## What to do
Your reply should consist only of the lines from the one holding "Instruction: Click the orange Create button" to the last line of the data below, written out exactly and without pictures.

## The data

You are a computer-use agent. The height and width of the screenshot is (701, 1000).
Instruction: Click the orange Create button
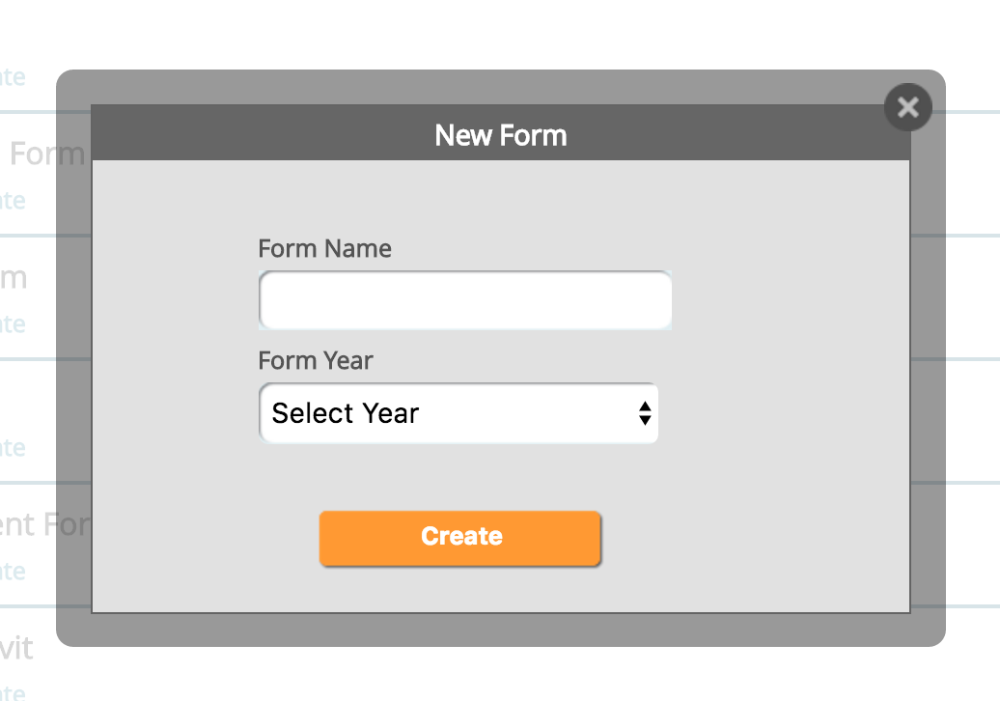[x=460, y=538]
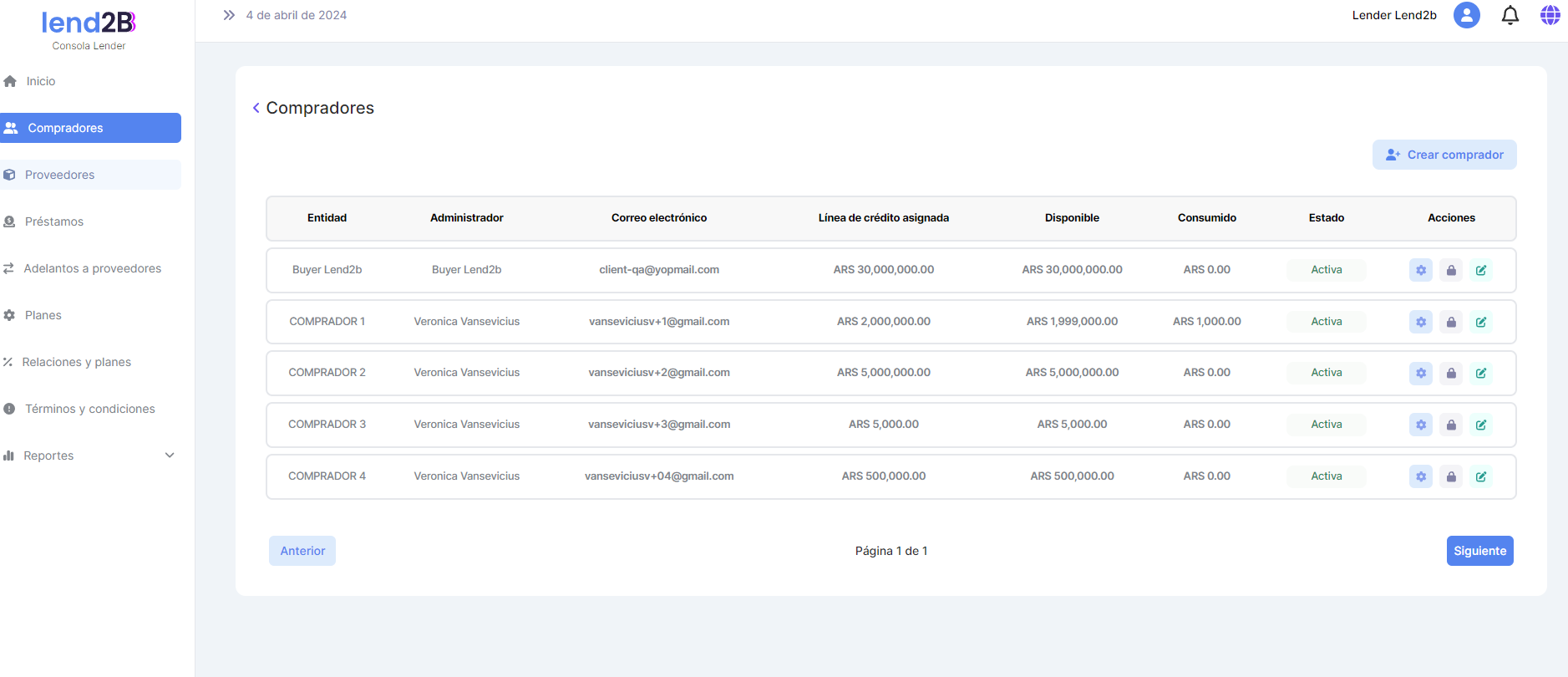Click the lock icon for COMPRADOR 4
The image size is (1568, 677).
coord(1451,476)
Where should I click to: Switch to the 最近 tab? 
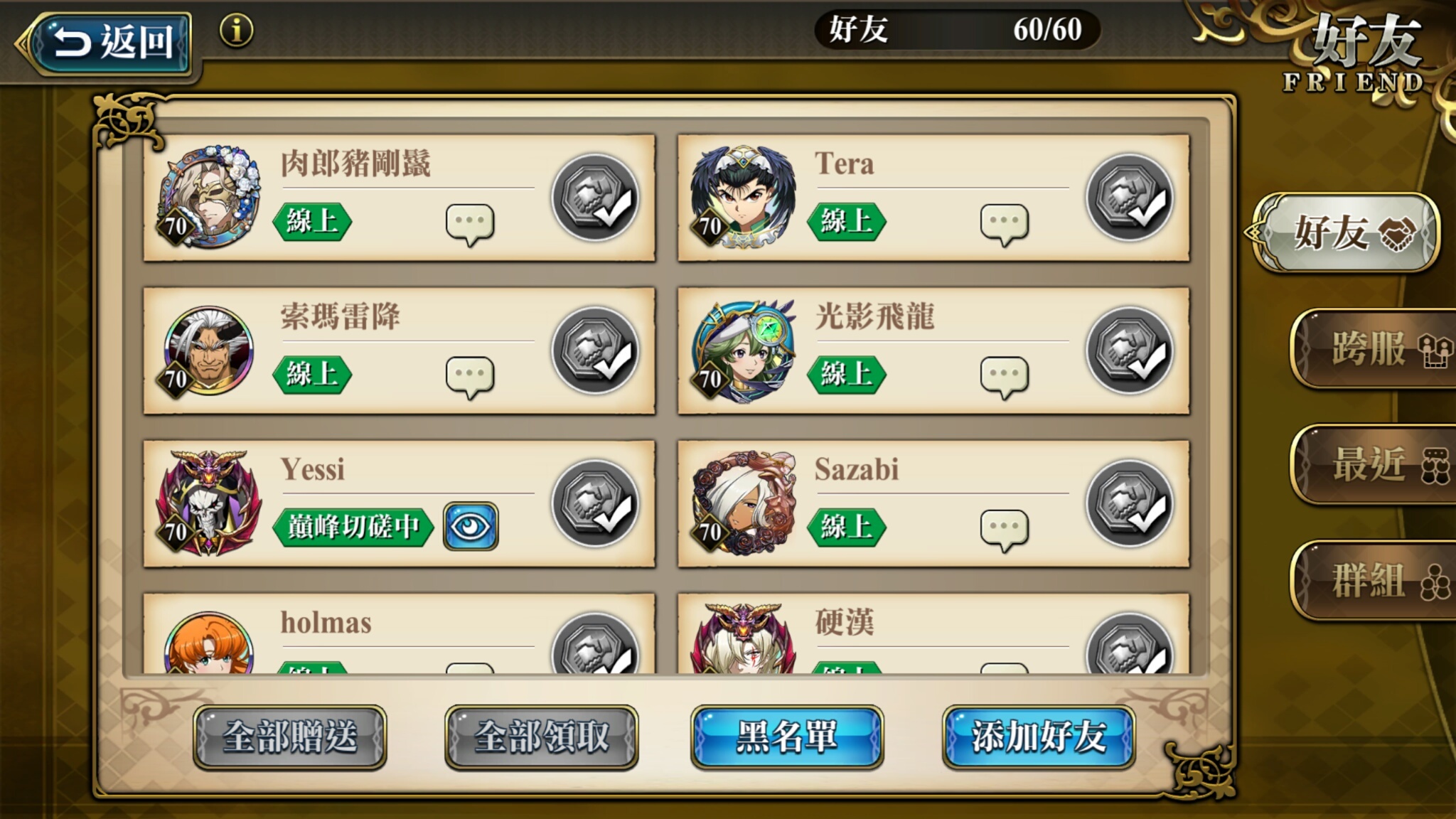coord(1373,464)
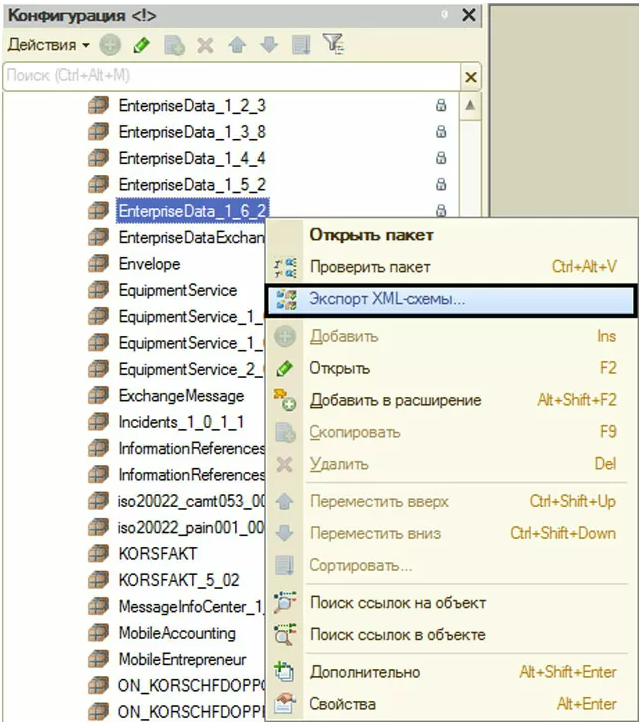Select EnterpriseData_1_2_3 package in tree
The height and width of the screenshot is (726, 641).
coord(192,105)
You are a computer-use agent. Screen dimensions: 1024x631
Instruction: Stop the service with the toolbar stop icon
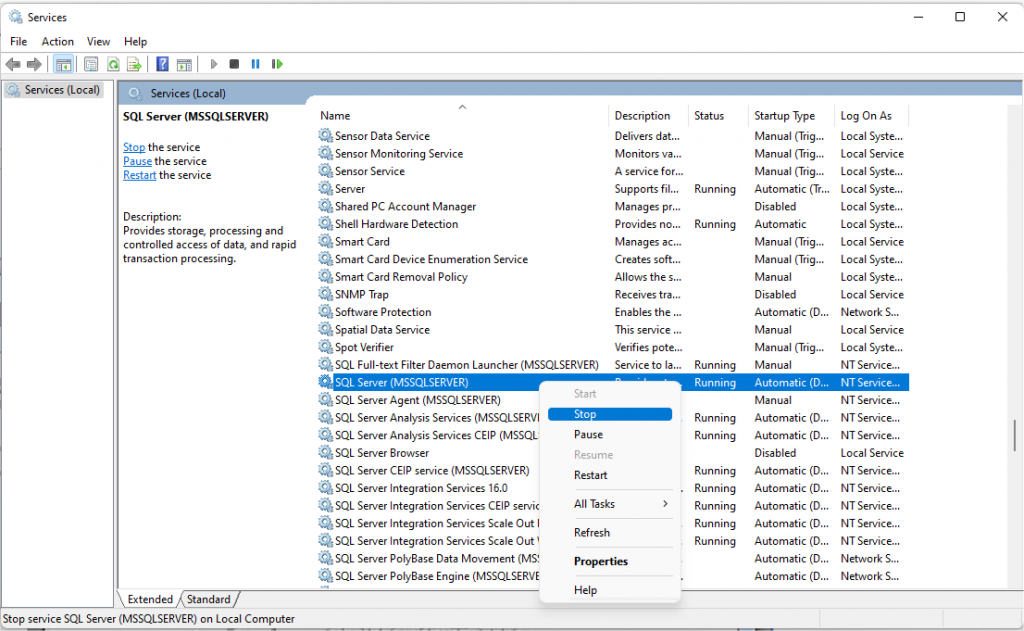pos(234,64)
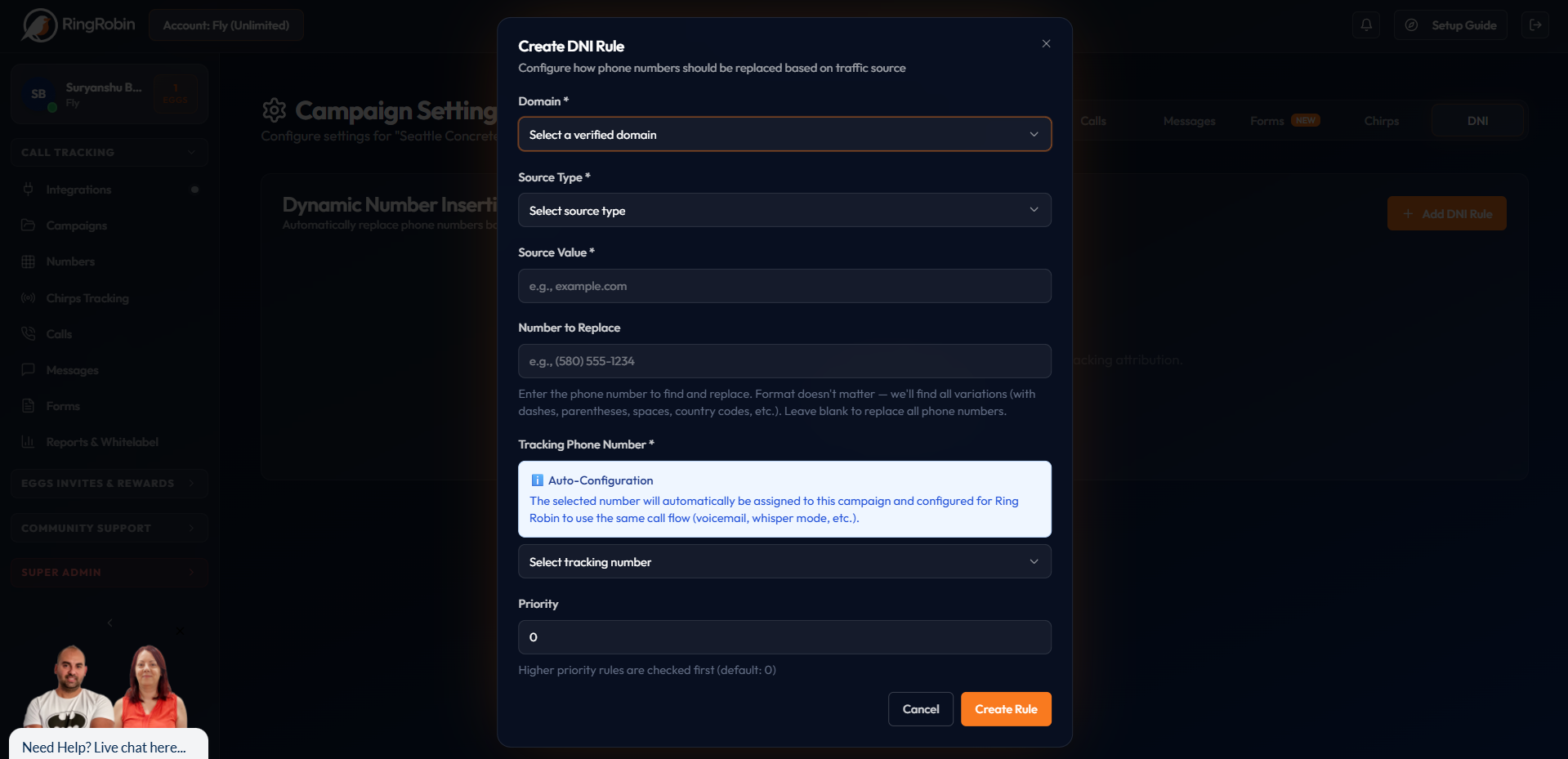The height and width of the screenshot is (759, 1568).
Task: Click the Cancel button
Action: [921, 709]
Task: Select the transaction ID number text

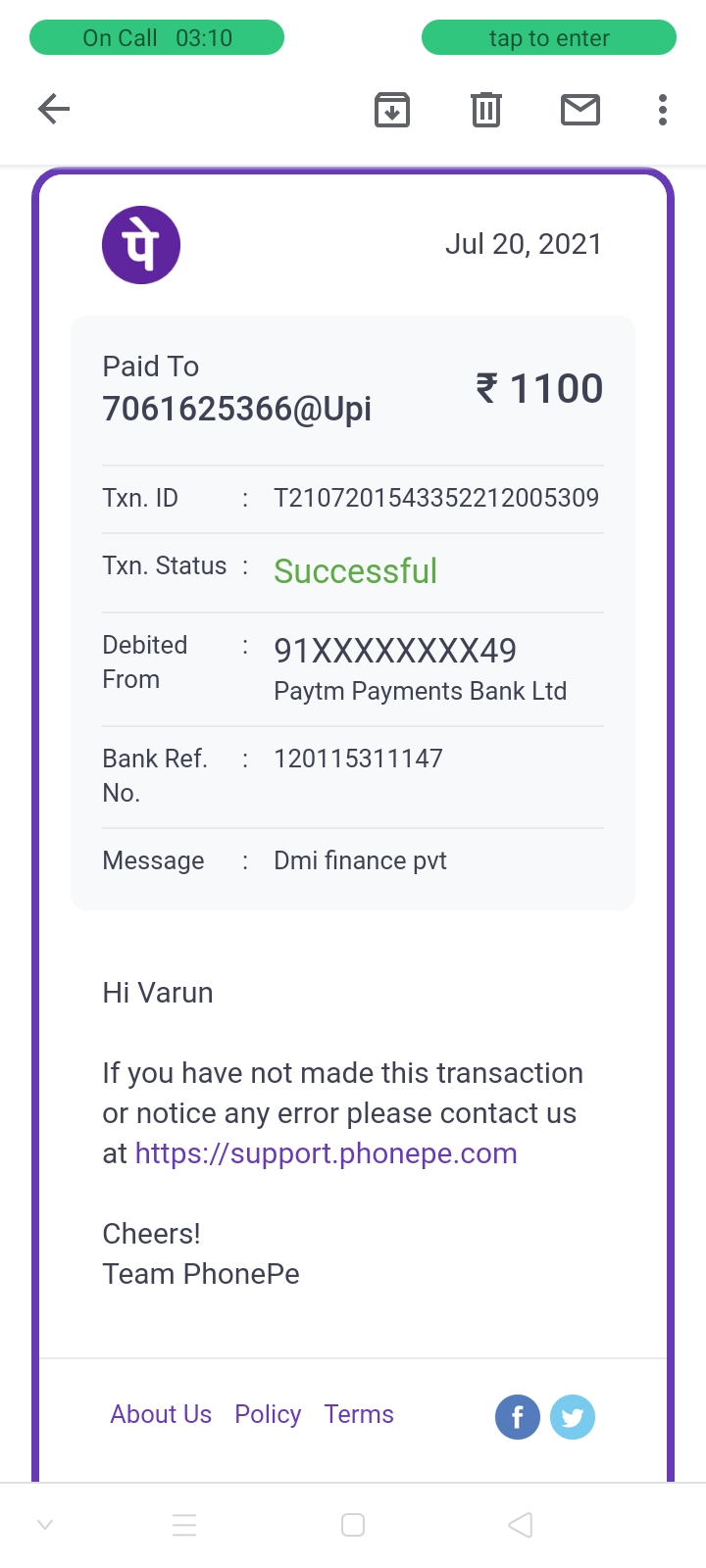Action: click(436, 498)
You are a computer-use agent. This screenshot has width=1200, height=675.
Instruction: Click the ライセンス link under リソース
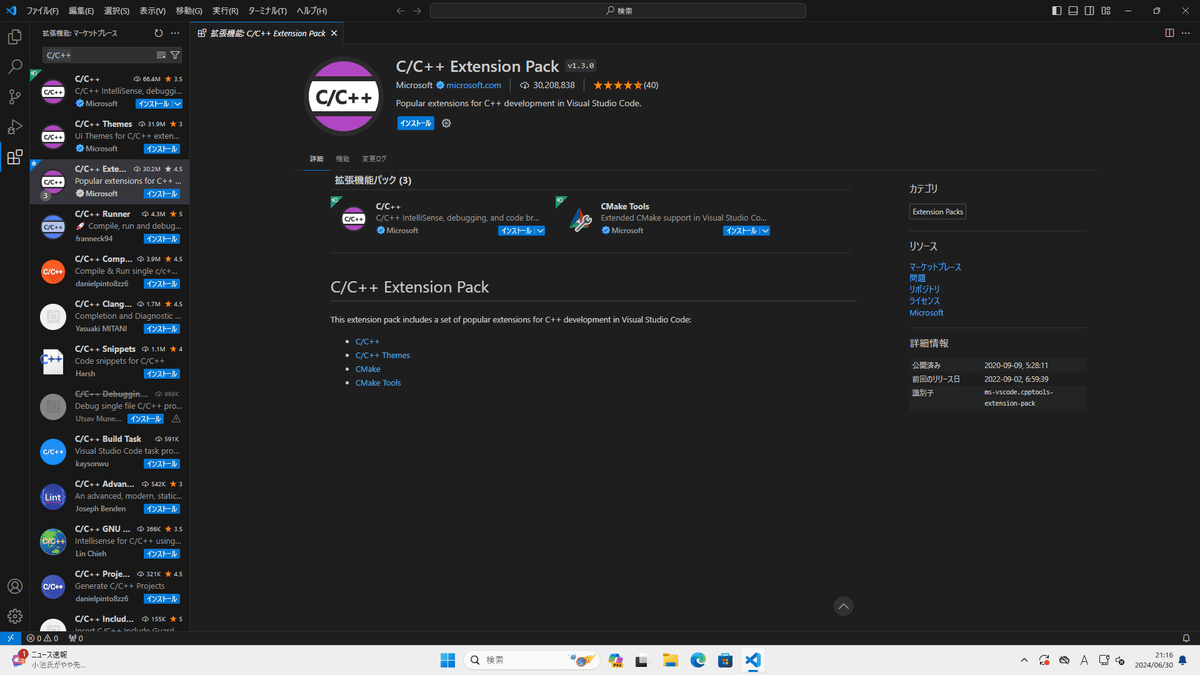pos(925,300)
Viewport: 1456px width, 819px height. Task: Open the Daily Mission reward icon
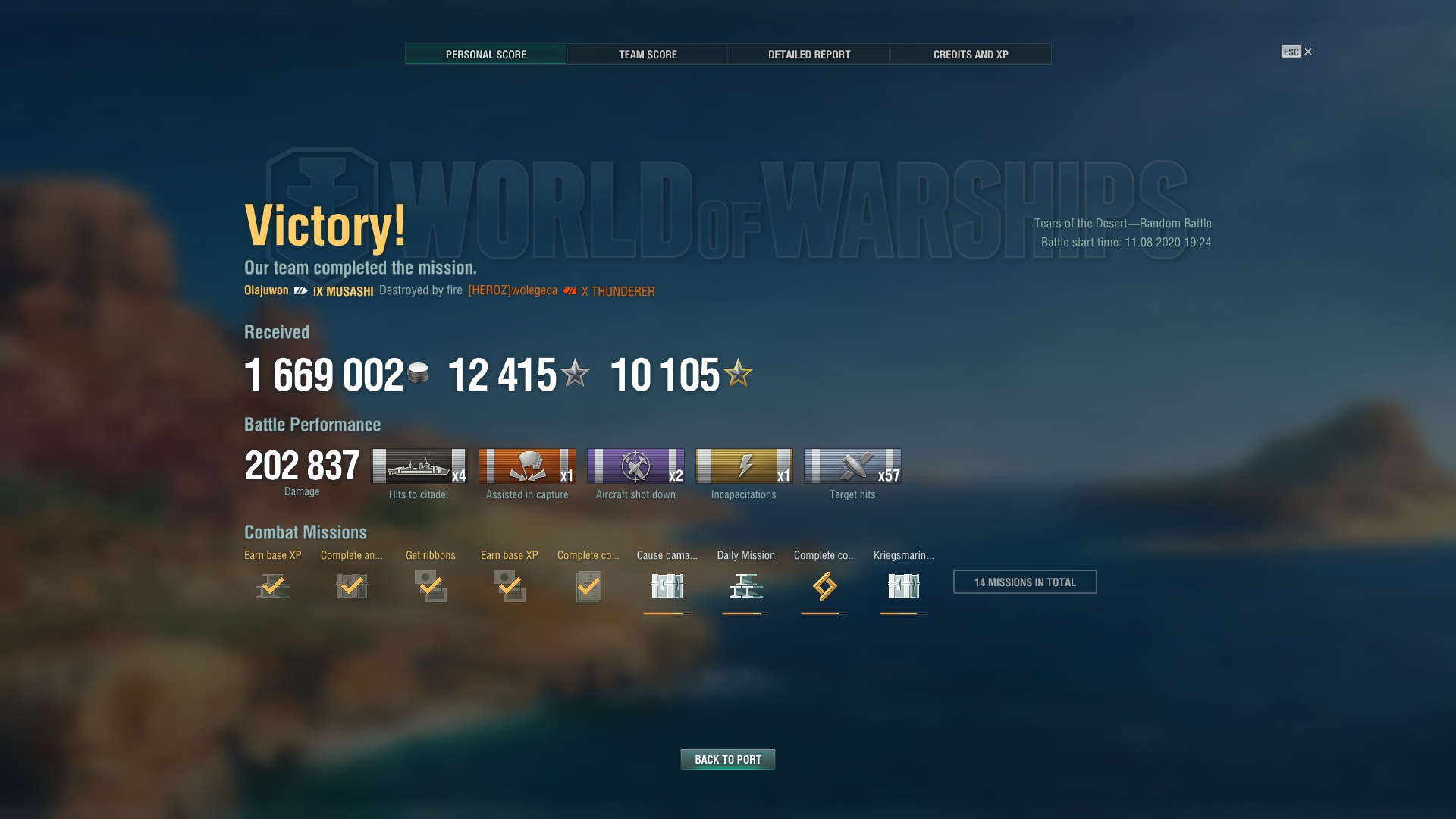pyautogui.click(x=746, y=586)
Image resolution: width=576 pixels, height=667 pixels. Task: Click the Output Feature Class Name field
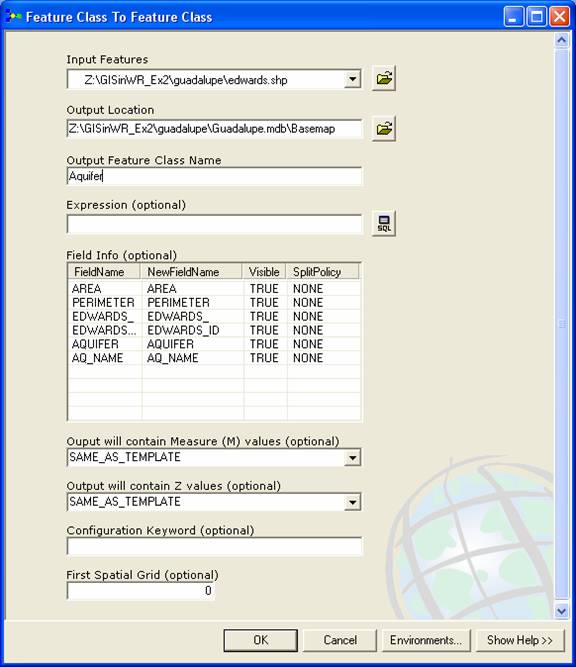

## Reply
Instruction: Click the orange Create button
[x=460, y=538]
Click the lock icon for COMPRADOR 4
The image size is (1568, 677).
coord(1451,476)
Where should I click to: Switch to the 最近 tab? 
coord(1373,464)
Select EnterpriseData_1_2_3 package in tree
The height and width of the screenshot is (726, 641).
coord(192,105)
You are a computer-use agent. Screen dimensions: 1024x631
Instruction: Stop the service with the toolbar stop icon
pos(234,64)
The height and width of the screenshot is (759, 1568).
Task: Click the Cancel button
Action: [921, 709]
Task: Select the transaction ID number text

Action: click(436, 498)
You are a computer-use agent. This screenshot has width=1200, height=675.
Instruction: Click the ライセンス link under リソース
pos(925,300)
Viewport: 1456px width, 819px height. Task: Open the Daily Mission reward icon
pyautogui.click(x=746, y=586)
Image resolution: width=576 pixels, height=667 pixels. Task: Click the Output Feature Class Name field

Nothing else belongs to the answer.